▸ Texte de la page
-=-=-

« 12.3 Sous
réserve de l’article
[…]
6o Hydro-Québec n’est pas autorisée à installer ses équipements sur la propriété desservie, dont l’appareillage de mesure et de contrôle ou les droits et installations requis pour le scellage, le mesurage et le contrôle n’ont pas été consentis à Hydro-Québec;
[…]
Hydro-Québec peut également refuser de fournir ou de livrer de l’électricité ou en interrompre le service ou la livraison dans les cas suivants :
[…]
4º les représentants d’Hydro-Québec n’ont pas les accès prévus à l’article 13.1 ». [nous soulignons]
[41] En ce qui a trait aux préoccupations exprimées par la Plaignante relativement aux risques pour la santé humaine en raison de la présence de compteurs de nouvelle génération, la Régie rappelle que, par sa décision D-2012-127[17], elle a autorisé l’installation de tels compteurs sur la base de la preuve qui lui a été soumise et à laquelle le Secrétaire de la Régie réfère dans sa lettre du 25 août 2015. Tel qu’il est également souligné dans cette lettre, la Régie ne peut, dans le cadre de l’examen d’une plainte, modifier les dispositions des Conditions de service ou des Tarifs.

-=-=-

▸ Données enregistrées

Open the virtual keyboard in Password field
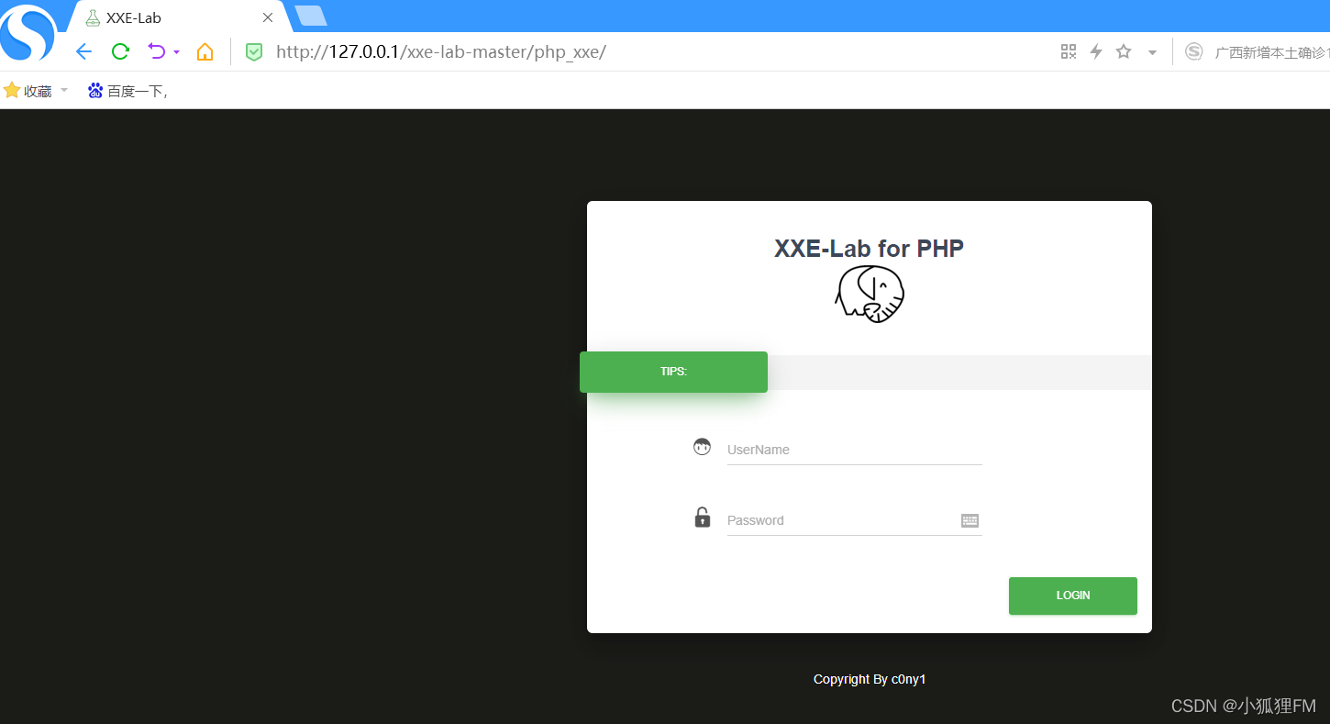This screenshot has width=1330, height=724. click(x=970, y=520)
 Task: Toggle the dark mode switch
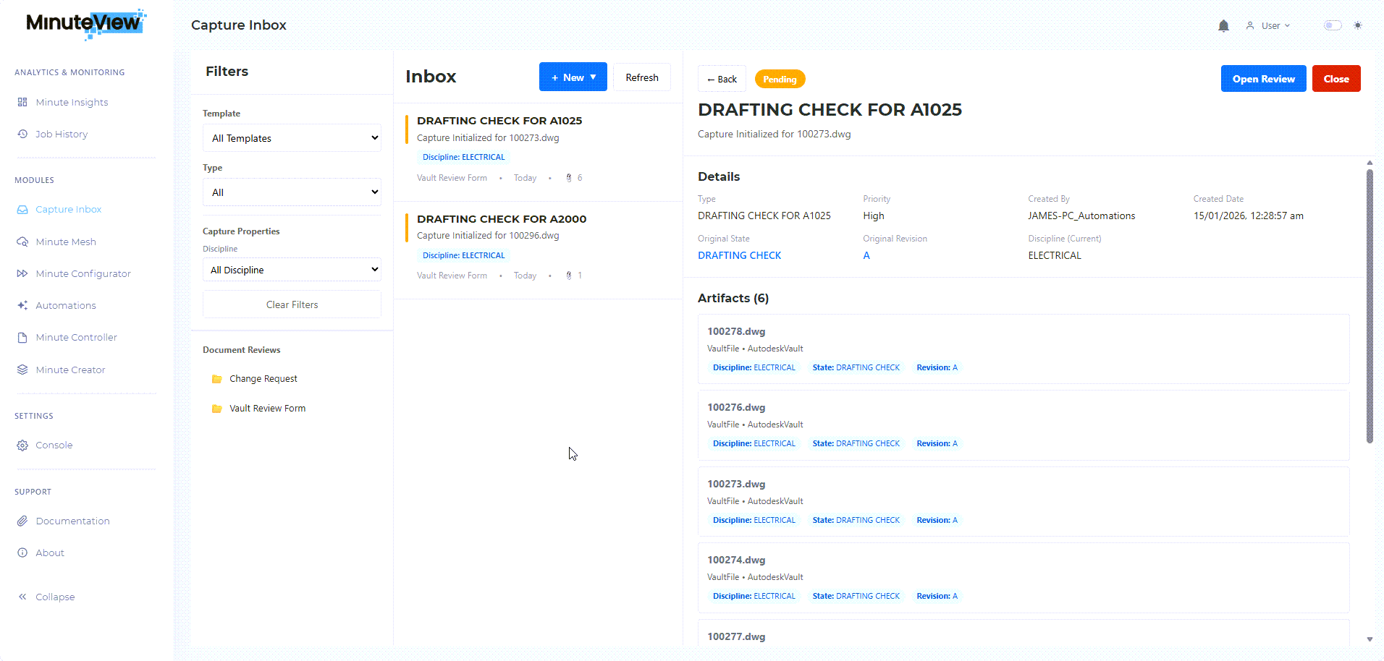(1333, 25)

-=-=-

▸ À faire
• A. Dans le texte de la page, relevez les opérations pour lesquelles sont requis « les droits et installations » mentionnés au point 6o.
• B. Poursuivez le texte sur les compteurs d'Hydro-Québec à partir de sa dernière phrase.

▸ Vos réponses
• A. Le scellage, le mesurage et le contrôle.

• B.
[42] En définitive, puisque la Régie est d’avis que le Distributeur a correctement appliqué les Conditions de service dans le présent dossier, la Plaignante doit maintenant décider si elle exerce ou non l’option de retrait.
[43] Pour ces motifs,
La Régie de l’énergie :
REJETTE la plainte.
Simon Turmel
Régisseur
Hydro-Québec représentée par Me Simon Turmel.
[1] Également connu sous le nom de « compteur intelligent ».
[2] RLRQ, c. R-6.01.
[3] En vigueur le 3 octobre 2014.
[4] Dossier d’examen interne du Distributeur du 15 septembre 2015. Correspondance de Mme MacCulloch des 15 septembre et 5 octobre 2015.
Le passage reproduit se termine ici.